Father’s memory helps drive Aztecs star

The memories Kawhi Leonard had of the car wash were ones of fondness, learning the business alongside his father while also using his mammoth hands to scrub until he could see his face in the reflection.

It was a chance to spend quality time with Mark Leonard — the person who had bestowed his unique first name, the one whose meaning was unbeknownst even to his own mother.

The call came from his sister on Jan. 18, 2008, exactly three years ago while he was in the car returning from a high school basketball game.

"She said that our dad died,” recalled San Diego State’s star sophomore forward without even a hint of emotion in his voice. "I felt like the world stopped.”

Mark Leonard was 43 when he was shot and killed at the same car wash in which so many memories were shared.

"I didn’t want to believe it," Kawhi said. "It didn’t feel real to me.”

Leonard went on to play the next night and scored 17 points at Pauley Pavilion as his Riverside King team lost to Compton Dominguez.

"After the game, he just broke down,” said his mother, Kim Robertson. "They were close. Very close.”

Leonard grew up living primarily with his mother, but spent plenty of time, especially in the summers, with his father, who lived about an hour away and owned that car wash in Compton.

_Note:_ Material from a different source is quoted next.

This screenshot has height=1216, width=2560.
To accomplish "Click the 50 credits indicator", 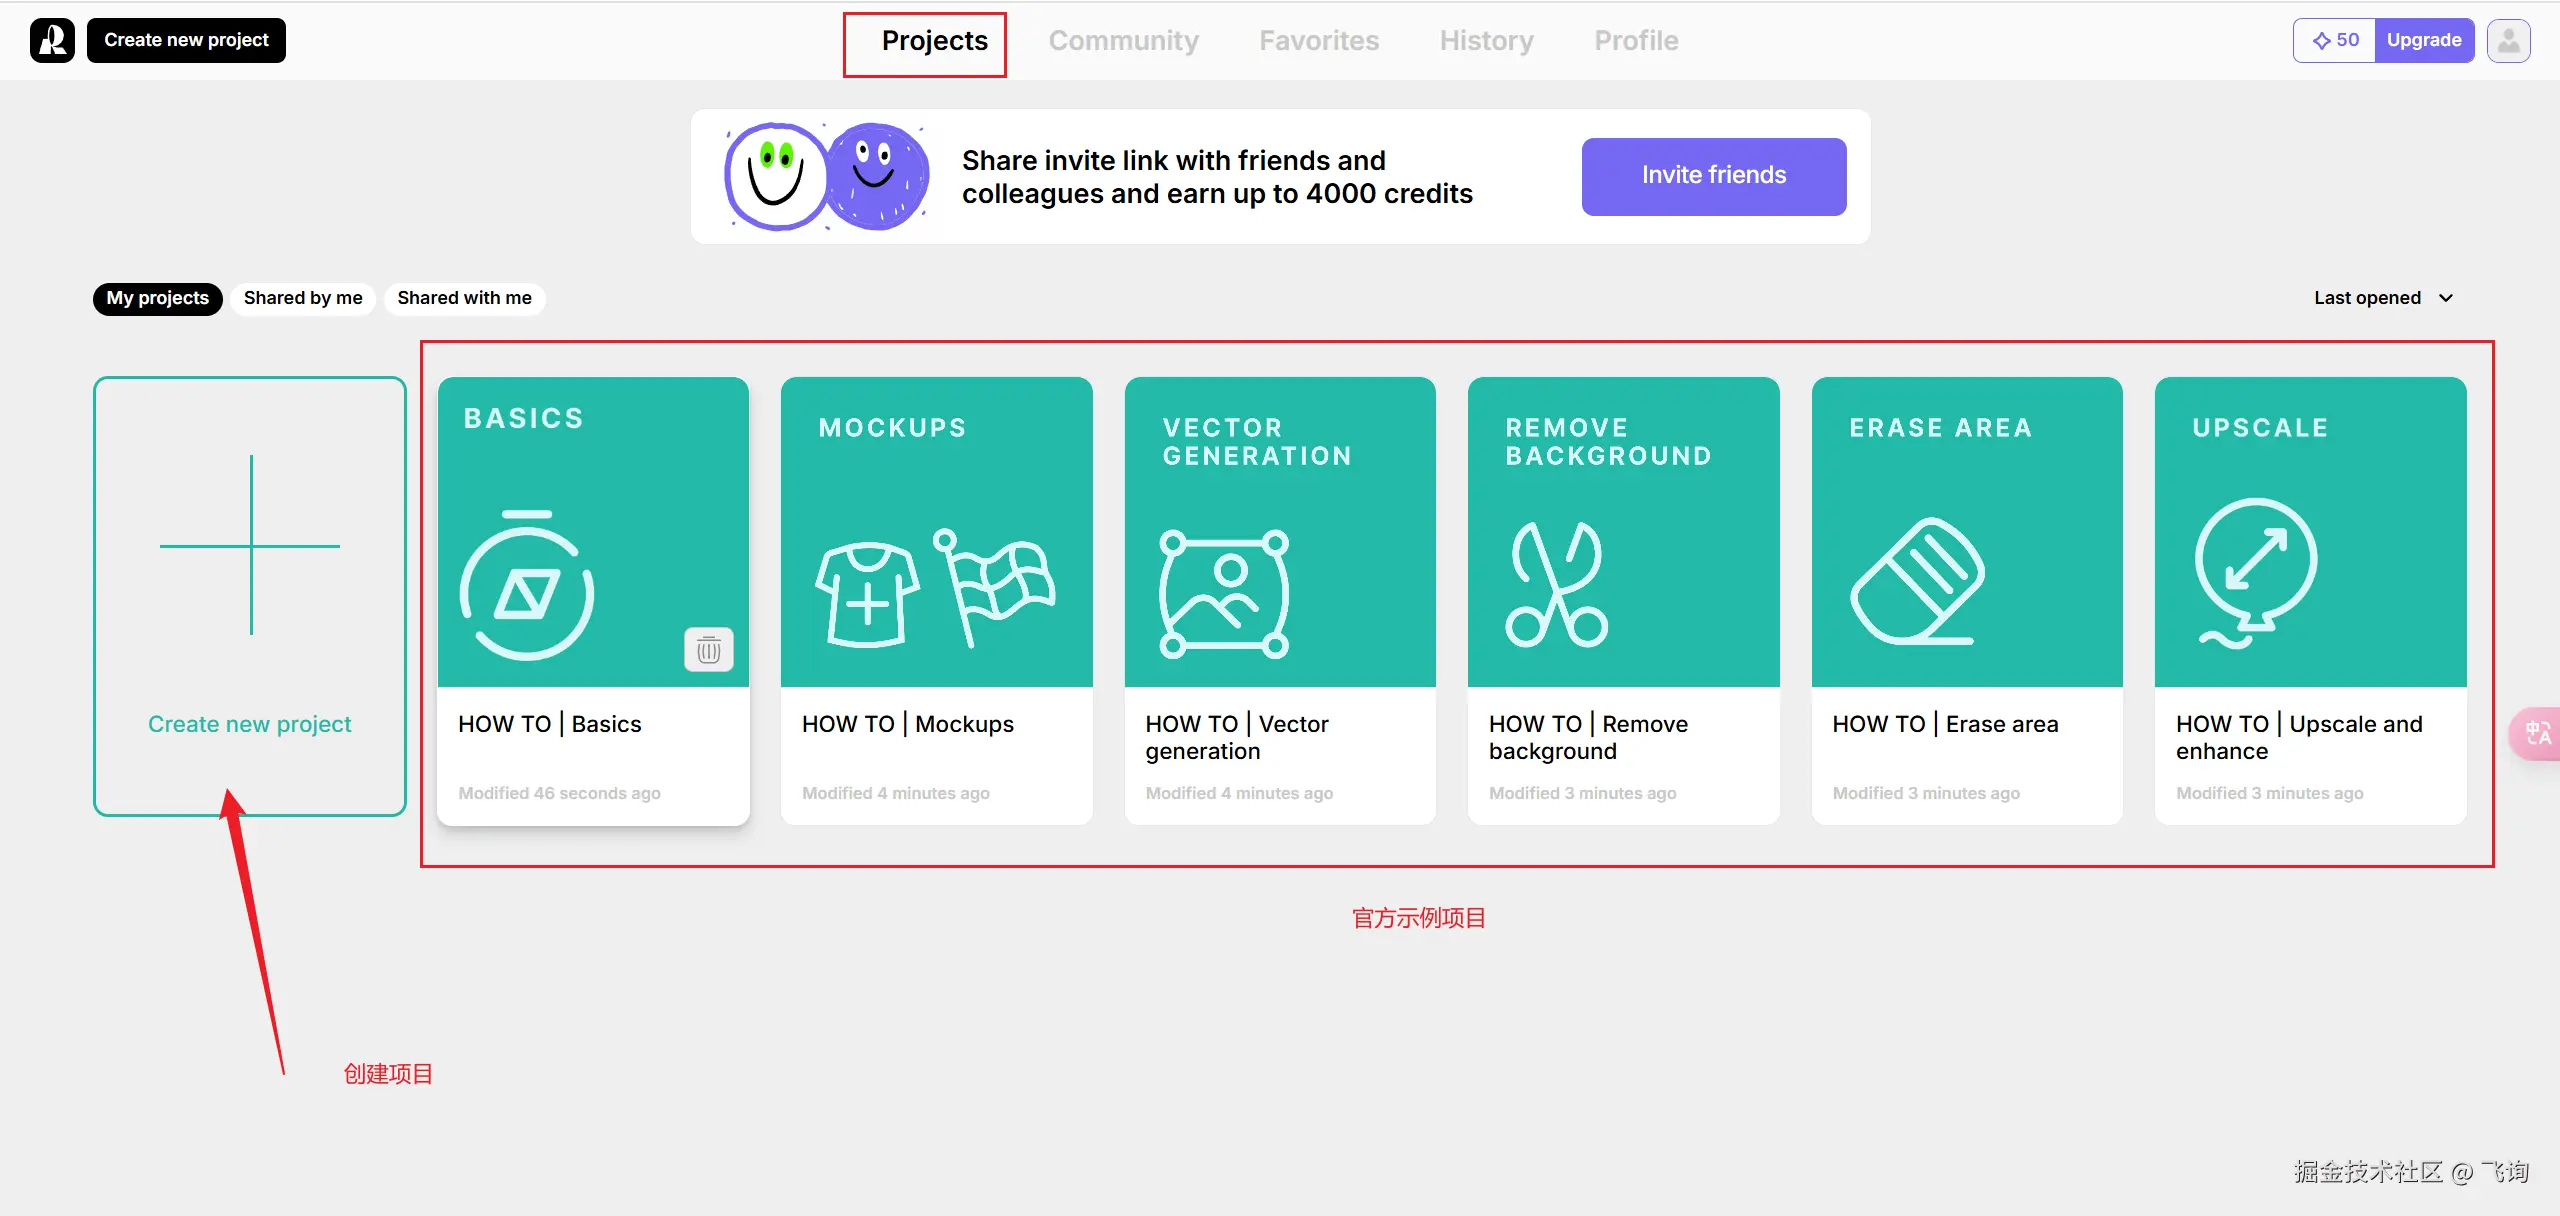I will pyautogui.click(x=2335, y=41).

"I’m not sure what happened,” Leonard said. "I really don’t know anything other than someone random came to the car wash and shot him.”

Three years have passed and no one has been arrested in the murder. Frank Salerno of the Los Angeles County Sherriff’s Department told the Los Angeles Times that the case likely will go unsolved because of a lack of cooperation among potential witnesses.

"I think it’s better for me not knowing who it is,” Leonard said.

Leonard never talks about it with his mother. He’s a quiet, unpretentious kid who is difficult to get to know off the court — and an unrelenting warrior who plays as hard as anyone in the nation on it.

"I think he thinks about it,” Robertson said. "But he never mentions it. Never.”

Leonard does think about it. His eyes light up when recalling the times he’d help his father open the 100-percent hand-wash car wash at 8 a.m. and scrub until it closed around 6 p.m.

"It was hard work,” Leonard said. "But I loved it.”

He smiles when thinking about how the two would jump over the fence in the backyard and run up and down a hill in Moreno Valley for 30 minutes straight. They’d go out and throw the football and also take to the basketball court together.

"When I told him going into my sophomore year that I wasn’t going to play football anymore, he got kinda mad,” Leonard said. "He wanted me to play both — and maximize my opportunity.”

Leonard was an unheralded recruit who was being pursued by Big West programs such as UC Davis until he transferred to Riverside King prior to his junior season.

Leonard didn’t even play basketball as a freshman at Canyon Springs High after missing tryouts. Instead, he was a safety and wide receiver — and his future appeared bright on the gridiron.

But his heart was with hoops — his father eventually understood his desire to drop football.

As a junior, Leonard attracted the interest of San Diego State.

"I wasn’t as skilled, but I just outworked the next guy,” he said.

Then, his senior season, high-majors such as UCLA, USC, Arizona State, Marquette and Michigan became involved.

"I knew I was their second option and that was a big issue for me,” Leonard said. "San Diego State told me they would give me the opportunity to come in and start. They weren’t going to hand it to me and I’d have to work for it.”

That was music to Leonard’s ears.

Leonard started 33 of 34 games as a freshman last season and led the Aztecs in both scoring and rebounding.

Leonard has proven it was no fluke, this season averaging a double-double (16.0 points per game, 10.3 rebounds per game) and establishing himself as one of the nation’s top players for one of the nation’s top teams.

San Diego State is 19-0 and one of three undefeated teams — along with Ohio State and Kansas — remaining in the country.

"He’s a gym rat,” San Diego State coach Steve Fisher said. "He’s obsessed with getting better.”

Often times, coaches and members of the administration will walk by Peterson Gym early in the morning about 7 and hear the ball bouncing.

"He’ll probably be a lottery pick, for sure a first-rounder,” added one NBA executive who watched Leonard recently. "He’s got the athleticism and you just don’t find guys with that kind of motor and work ethic.”

But Leonard isn’t resting on his laurels. He deflects any questions about whether he’ll consider leaving early for the NBA and realizes how quickly everything can be taken away.

"For us to be here now, words can’t imagine how good it feels,” Leonard said. "It’s exciting to know people feel you can move up to the next level, but we’re just trying to stay focused on the task. Thinking about other things can get you off track sometimes.”

While Kawhi may not talk often about Mark Leonard, his father’s memory is one of those things that have kept him on the right track.

"I think he’d be proud of me,” Leonard said.

"I know he would,” added his mother.